→ Task goal:
Rescale only the rows from the line with "Image resolution: width=1200" up to and including the line with "will click(x=65, y=637).". Write those lines out again, requests included, with every coordinate in the answers multiplied by 0.65 and rounded to a whole number, halves rounded up.

------------------------------------

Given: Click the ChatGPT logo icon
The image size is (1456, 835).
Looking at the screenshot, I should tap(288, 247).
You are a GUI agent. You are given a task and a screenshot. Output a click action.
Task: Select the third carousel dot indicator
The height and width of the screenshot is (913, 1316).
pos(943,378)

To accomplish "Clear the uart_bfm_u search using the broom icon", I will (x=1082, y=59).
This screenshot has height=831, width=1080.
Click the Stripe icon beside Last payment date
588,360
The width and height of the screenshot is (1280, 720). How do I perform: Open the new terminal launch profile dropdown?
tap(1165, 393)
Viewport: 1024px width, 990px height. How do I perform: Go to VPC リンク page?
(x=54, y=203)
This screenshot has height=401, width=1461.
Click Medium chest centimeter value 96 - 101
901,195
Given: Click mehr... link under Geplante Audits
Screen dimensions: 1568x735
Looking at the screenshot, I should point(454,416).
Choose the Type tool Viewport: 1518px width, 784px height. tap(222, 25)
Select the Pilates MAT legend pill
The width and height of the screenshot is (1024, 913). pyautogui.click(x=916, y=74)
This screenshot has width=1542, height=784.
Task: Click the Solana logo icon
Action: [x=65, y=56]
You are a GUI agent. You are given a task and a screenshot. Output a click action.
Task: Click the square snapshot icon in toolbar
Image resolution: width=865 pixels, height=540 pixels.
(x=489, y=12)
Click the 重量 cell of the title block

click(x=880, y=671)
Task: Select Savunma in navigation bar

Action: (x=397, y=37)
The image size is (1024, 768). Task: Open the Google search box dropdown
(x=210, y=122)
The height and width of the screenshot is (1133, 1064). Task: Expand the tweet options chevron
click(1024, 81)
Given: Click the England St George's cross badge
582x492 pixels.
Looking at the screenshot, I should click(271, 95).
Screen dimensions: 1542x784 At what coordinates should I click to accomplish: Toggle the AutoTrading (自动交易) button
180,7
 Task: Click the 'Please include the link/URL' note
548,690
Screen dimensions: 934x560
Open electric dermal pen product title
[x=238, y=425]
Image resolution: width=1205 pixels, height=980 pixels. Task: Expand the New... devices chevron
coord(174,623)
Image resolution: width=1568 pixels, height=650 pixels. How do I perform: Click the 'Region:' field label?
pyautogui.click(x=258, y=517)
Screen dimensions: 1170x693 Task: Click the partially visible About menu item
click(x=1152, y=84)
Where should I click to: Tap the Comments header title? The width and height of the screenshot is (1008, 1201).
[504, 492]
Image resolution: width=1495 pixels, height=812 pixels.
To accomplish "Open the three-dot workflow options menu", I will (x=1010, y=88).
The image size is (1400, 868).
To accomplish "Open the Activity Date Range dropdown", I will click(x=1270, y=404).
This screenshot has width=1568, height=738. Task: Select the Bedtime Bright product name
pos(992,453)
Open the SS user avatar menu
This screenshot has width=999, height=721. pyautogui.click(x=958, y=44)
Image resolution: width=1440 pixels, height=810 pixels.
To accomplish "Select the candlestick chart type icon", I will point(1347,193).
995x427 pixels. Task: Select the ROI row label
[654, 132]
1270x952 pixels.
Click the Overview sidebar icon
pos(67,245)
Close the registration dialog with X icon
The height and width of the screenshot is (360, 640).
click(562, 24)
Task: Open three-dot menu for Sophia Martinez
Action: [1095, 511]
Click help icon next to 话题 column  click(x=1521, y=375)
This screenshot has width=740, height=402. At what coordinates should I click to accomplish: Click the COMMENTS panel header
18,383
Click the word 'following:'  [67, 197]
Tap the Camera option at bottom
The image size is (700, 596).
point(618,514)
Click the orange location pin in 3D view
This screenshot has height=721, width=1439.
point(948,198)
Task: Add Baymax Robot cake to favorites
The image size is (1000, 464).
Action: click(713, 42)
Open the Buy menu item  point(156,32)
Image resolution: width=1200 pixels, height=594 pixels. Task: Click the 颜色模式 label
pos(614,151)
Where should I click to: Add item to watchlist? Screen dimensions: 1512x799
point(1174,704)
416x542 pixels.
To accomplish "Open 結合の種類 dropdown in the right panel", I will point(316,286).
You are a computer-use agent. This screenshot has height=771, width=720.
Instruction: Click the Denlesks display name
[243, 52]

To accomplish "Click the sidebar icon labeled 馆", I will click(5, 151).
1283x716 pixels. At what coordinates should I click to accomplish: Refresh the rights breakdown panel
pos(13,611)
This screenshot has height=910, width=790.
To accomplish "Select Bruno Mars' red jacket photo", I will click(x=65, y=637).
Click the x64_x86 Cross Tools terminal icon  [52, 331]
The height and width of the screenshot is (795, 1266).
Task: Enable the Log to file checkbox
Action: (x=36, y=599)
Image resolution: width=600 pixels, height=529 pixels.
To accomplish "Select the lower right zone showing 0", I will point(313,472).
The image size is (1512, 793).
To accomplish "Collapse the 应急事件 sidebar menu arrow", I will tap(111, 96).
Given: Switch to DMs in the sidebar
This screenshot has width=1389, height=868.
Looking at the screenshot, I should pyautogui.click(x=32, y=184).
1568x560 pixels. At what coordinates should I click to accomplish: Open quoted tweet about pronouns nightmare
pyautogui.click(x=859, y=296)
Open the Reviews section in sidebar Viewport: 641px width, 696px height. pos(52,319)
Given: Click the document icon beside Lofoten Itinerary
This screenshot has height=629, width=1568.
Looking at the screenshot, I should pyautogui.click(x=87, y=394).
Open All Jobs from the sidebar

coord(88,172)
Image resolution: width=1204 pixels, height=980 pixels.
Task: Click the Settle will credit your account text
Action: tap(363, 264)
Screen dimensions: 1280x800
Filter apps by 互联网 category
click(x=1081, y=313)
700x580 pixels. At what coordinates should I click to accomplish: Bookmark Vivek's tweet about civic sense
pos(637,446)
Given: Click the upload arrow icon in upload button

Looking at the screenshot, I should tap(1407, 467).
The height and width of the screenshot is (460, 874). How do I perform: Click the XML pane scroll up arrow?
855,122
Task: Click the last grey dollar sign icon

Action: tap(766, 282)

------------------------------------

→ Result for this exercise:
Image resolution: width=1200 pixels, height=594 pixels. Task: Click the 颜色模式 label
pos(399,98)
Where should I click to: Add item to watchlist? Screen dimensions: 1512x799
point(763,458)
416x542 pixels.
To accomplish "Open 結合の種類 dropdown in the right panel", I will point(205,186).
You are a computer-use agent. This screenshot has height=771, width=720.
Instruction: Click the Denlesks display name
[158, 34]

To accomplish "Click the sidebar icon labeled 馆", I will click(3, 98).
1283x716 pixels. At what coordinates should I click to accomplish: Refresh the rights breakdown panel
pos(8,397)
This screenshot has height=910, width=790.
To accomplish "Select Bruno Mars' red jacket photo", I will click(x=42, y=414).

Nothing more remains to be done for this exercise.